◆ Problem ◆
Find every line in the records below that contains the string "pixels", and copy each of those lines.

◆ Supplied entries ◆
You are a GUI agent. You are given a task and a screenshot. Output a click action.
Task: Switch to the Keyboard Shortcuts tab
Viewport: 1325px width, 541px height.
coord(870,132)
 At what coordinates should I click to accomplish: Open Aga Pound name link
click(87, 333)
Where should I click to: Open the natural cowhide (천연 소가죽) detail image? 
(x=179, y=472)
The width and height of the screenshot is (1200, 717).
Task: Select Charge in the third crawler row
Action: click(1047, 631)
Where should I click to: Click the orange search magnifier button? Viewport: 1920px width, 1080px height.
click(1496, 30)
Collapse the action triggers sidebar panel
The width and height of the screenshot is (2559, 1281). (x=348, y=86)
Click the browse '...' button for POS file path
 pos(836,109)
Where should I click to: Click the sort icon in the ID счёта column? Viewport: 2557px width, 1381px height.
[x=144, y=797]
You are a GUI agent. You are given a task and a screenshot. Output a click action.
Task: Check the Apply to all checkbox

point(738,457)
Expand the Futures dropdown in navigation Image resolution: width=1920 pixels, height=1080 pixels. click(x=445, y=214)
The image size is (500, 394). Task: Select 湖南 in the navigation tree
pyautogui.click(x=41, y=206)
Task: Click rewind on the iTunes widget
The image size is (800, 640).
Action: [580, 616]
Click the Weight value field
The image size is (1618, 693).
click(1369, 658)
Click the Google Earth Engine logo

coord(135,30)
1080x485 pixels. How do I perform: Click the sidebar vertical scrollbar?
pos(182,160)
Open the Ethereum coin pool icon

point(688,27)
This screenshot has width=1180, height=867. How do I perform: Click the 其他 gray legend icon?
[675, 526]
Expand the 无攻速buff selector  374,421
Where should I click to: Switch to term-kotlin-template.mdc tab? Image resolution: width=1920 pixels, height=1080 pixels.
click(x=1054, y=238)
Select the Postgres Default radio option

◆ Written solution ◆
Expand the Futures dropdown in navigation Image resolution: width=1920 pixels, height=1080 pixels. click(x=445, y=214)
1080x485 pixels. How do I perform: Click the sidebar vertical scrollbar?
Where should I click to: Switch to term-kotlin-template.mdc tab? Image resolution: width=1920 pixels, height=1080 pixels.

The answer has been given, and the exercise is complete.